I try to remain mindful of all of the Steps in my daily life.
The 12 steps become a set of tools that are used in practice, or as needed on demand. Eventually, I think it becomes effortless. I try to catch myself when I have resentment, fear, selfishness or dishonesty. When I notice these things, I consciously ask my higher power to help me to take away the negative. I try to replace them with more positive feelings of love and well-being, patience and enthusiasm. When I realize that I’ve acted out and become defective towards another person, I try to quickly rectify things. Sometimes there is a delay, but I always try to make things right quickly. I try to remain honest and humble, and ‘keep my side of the street clean’.
Ultimately, I have changed the goal that I have for each day. I used to count the minutes until that next drink. Alcohol was the end goal of every day of my life. If I was drunk, life was peachy.

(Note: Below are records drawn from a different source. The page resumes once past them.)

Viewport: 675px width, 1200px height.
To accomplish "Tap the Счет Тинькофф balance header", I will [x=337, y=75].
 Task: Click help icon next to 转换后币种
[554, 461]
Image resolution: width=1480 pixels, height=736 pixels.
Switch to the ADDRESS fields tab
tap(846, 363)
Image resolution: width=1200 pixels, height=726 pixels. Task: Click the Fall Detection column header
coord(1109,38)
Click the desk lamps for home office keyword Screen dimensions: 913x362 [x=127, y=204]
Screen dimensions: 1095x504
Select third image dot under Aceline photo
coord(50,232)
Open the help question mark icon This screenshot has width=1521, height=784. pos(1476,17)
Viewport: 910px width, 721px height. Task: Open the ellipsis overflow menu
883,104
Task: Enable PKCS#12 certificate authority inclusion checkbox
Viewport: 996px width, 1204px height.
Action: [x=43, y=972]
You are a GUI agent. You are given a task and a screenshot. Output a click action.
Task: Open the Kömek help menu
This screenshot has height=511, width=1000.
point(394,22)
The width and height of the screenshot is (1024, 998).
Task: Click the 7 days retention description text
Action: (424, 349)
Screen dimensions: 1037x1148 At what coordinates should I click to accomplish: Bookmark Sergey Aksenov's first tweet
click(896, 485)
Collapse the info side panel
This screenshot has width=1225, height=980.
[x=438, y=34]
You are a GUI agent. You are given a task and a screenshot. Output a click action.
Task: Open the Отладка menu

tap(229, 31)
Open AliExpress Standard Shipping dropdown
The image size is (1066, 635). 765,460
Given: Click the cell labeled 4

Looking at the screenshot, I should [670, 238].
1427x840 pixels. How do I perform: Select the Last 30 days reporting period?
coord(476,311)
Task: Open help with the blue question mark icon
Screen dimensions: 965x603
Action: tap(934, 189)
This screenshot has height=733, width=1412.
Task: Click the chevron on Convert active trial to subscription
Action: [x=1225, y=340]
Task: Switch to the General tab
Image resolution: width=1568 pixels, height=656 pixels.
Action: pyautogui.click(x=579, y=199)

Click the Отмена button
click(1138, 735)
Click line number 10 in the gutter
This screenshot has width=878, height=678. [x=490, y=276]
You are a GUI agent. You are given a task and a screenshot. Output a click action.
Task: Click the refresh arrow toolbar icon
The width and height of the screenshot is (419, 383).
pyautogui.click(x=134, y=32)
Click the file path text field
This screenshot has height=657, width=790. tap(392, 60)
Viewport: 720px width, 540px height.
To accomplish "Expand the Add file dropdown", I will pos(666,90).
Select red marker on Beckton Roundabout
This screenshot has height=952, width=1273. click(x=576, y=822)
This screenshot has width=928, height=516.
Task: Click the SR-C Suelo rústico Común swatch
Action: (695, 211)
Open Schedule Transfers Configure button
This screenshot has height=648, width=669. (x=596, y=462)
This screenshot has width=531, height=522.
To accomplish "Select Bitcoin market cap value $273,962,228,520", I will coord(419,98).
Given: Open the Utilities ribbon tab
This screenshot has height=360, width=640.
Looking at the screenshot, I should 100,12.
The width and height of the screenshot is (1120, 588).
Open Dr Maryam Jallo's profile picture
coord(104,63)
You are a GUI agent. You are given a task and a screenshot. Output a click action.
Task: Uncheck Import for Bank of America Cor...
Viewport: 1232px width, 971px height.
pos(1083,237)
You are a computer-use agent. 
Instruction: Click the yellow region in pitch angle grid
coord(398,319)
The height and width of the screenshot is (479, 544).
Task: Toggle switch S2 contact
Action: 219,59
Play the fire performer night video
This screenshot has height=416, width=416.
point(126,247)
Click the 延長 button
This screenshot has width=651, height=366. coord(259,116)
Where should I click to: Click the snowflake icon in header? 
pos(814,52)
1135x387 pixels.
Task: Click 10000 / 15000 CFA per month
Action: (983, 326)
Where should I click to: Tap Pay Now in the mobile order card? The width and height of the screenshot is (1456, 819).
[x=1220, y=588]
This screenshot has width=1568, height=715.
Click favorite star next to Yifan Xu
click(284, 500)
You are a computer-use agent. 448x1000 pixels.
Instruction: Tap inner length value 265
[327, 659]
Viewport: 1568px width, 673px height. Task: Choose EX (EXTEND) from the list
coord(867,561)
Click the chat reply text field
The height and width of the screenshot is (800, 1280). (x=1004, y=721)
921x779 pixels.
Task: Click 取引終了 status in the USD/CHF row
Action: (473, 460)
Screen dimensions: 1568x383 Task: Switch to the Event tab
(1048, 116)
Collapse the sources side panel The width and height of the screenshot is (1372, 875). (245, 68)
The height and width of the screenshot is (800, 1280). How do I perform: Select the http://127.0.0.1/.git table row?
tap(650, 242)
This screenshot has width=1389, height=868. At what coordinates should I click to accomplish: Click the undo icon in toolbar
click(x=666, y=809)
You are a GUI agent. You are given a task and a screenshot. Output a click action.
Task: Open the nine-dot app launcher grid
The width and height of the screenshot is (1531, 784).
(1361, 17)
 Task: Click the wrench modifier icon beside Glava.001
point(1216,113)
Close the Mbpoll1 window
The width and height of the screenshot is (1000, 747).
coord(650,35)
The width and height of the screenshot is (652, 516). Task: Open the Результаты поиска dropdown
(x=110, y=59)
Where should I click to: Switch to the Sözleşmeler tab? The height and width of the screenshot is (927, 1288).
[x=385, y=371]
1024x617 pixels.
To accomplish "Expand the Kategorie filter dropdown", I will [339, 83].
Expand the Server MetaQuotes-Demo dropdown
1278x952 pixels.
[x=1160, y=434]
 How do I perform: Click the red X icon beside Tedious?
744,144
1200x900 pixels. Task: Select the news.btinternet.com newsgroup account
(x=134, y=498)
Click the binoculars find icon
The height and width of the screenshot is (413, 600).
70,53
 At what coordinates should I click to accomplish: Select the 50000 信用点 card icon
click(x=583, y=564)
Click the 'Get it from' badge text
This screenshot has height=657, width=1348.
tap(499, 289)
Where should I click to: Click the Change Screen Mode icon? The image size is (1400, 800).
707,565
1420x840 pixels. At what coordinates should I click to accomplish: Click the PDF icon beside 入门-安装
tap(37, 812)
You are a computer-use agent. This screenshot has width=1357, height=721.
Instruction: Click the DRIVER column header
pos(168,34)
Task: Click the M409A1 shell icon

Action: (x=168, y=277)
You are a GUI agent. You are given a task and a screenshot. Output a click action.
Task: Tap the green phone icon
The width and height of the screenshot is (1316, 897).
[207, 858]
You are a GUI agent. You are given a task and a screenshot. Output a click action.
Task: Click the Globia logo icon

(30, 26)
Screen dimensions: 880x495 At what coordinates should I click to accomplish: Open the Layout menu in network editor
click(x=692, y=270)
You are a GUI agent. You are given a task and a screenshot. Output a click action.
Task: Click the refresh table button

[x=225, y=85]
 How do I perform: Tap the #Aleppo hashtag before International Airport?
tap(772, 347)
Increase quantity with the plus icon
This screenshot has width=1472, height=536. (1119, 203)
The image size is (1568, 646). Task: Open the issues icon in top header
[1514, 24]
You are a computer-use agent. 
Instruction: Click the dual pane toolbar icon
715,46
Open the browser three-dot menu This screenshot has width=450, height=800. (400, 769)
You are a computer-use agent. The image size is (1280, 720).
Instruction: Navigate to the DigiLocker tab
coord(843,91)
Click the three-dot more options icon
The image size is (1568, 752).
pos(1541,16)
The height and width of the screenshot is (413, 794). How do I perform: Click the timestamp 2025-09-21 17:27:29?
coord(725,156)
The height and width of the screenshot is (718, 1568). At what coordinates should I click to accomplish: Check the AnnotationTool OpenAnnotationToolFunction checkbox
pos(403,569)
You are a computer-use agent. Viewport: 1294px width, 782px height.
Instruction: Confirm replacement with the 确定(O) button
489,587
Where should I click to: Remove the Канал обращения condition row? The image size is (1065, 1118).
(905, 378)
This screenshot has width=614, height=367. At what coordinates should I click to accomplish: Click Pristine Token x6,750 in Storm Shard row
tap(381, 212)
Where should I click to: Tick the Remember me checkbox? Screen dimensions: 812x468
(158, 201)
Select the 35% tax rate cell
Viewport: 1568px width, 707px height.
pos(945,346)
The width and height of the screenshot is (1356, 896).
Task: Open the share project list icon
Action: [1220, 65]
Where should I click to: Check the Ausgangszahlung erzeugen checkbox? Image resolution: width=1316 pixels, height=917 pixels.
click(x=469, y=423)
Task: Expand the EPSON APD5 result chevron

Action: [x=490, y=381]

Now, my mission every day is to be a good person. My objective is to build character and be a loving person who cares about the well being of people, even the people that irritate me. Even the people that are annoying drunks. To take this a step further, I really want to be more active about the wellness of our planet as a whole.
Tao and the 12th Step
My concept of a higher power is almost exactly in line with what I’ve learned about the Tao. Personal recovery and the Tao are like peas in a pod for me. It’s amazing that there isn’t more talk out there about this. I’m soaking up as much about Tao and Recovery as I can. My intention is to create a website focused on the merger of both concepts.
When I pray, I speak to the Universe and a version of my self that I wish to be – a higher Self. I also speak to a nameless, formless mystery that flows through all things. My higher power includes electromagnetism, relativity, classical mechanics, thermodynamics, creation, destruction, Being – all of those things that science and religion try to understand. Whether my prayer falls upon deaf ears does not matter to me. It is an act of humility and has a practical purpose, even if there is no such thing as the God that many of us are told we must believe in.
Each day, I try to have a conscious contact with the Universe, and a connection to life around me.
I try to be a good person. In doing so, I hope to be of service to other people. I try to be available and not dismissive of other people. It is service and love that will help me crush the negative feelings that I get. Being focused only on my self has been detrimental to my life thus far, so service to others is critical in my recovery.
The phrase “Pay It Forward” comes to mind. I’ve been given the gifts of desperation, sobriety and a program for recovery. There are many gifts in the world, including the people I run across and the planet that we live on. I want to show my appreciation by helping people that are suffering and giving back to this world.